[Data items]
---------------
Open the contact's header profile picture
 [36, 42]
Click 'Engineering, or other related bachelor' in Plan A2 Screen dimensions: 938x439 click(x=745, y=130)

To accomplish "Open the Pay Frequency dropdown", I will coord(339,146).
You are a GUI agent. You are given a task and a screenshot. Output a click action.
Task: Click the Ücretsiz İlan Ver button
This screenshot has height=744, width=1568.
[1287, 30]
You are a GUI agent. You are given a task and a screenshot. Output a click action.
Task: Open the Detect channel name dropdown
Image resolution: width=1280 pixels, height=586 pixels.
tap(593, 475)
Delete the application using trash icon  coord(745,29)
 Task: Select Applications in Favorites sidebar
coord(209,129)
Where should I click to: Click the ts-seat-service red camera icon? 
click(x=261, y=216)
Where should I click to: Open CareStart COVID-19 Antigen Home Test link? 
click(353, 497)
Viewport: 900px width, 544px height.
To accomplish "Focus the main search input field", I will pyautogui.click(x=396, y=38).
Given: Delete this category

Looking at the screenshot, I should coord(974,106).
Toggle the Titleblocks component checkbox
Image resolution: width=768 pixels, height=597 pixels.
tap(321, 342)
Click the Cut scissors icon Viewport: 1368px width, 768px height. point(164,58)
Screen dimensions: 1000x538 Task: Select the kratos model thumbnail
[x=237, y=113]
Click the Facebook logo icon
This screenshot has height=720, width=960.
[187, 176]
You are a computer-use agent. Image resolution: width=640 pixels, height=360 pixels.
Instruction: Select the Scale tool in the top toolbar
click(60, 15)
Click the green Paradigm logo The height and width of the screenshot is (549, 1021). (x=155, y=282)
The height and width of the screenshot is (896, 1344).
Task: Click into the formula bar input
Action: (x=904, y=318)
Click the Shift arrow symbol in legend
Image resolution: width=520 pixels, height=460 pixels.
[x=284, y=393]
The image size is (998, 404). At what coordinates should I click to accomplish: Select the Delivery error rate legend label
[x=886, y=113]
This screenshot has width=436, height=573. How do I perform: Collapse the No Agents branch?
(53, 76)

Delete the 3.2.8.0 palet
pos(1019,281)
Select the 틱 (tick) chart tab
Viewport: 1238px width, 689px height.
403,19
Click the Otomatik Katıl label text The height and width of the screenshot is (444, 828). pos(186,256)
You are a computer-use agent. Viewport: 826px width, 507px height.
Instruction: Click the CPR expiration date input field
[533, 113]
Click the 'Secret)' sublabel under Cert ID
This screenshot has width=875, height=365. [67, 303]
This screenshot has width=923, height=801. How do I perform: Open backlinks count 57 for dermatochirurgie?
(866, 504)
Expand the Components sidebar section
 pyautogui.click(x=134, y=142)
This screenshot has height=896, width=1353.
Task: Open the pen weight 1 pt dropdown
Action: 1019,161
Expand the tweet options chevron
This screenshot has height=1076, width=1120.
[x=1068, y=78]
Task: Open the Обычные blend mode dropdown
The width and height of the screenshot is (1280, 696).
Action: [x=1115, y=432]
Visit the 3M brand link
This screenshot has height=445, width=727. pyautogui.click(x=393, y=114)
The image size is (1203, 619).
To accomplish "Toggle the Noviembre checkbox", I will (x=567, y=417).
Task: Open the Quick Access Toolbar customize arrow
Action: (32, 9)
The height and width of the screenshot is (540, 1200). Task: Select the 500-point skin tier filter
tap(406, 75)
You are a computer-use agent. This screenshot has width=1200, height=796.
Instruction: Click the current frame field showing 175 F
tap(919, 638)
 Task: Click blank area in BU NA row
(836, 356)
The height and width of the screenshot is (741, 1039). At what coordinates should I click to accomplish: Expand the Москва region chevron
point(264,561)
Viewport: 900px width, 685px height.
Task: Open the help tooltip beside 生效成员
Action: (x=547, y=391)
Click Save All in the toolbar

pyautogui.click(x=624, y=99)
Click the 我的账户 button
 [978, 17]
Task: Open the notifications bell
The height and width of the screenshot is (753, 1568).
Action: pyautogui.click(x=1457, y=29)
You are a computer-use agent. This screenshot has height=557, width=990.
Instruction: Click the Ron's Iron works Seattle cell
---------------
[WORK INSTRUCTION] Whenever the word "computer" shows up in a line of the entries above, copy that line.

[WRITTEN ANSWER]
You are a computer-use agent. Image resolution: width=640 pixels, height=360 pixels.
You are a computer-use agent. Viewport: 826px width, 507px height.
You are a computer-use agent. This screenshot has width=1200, height=796.
You are a computer-use agent. This screenshot has height=557, width=990.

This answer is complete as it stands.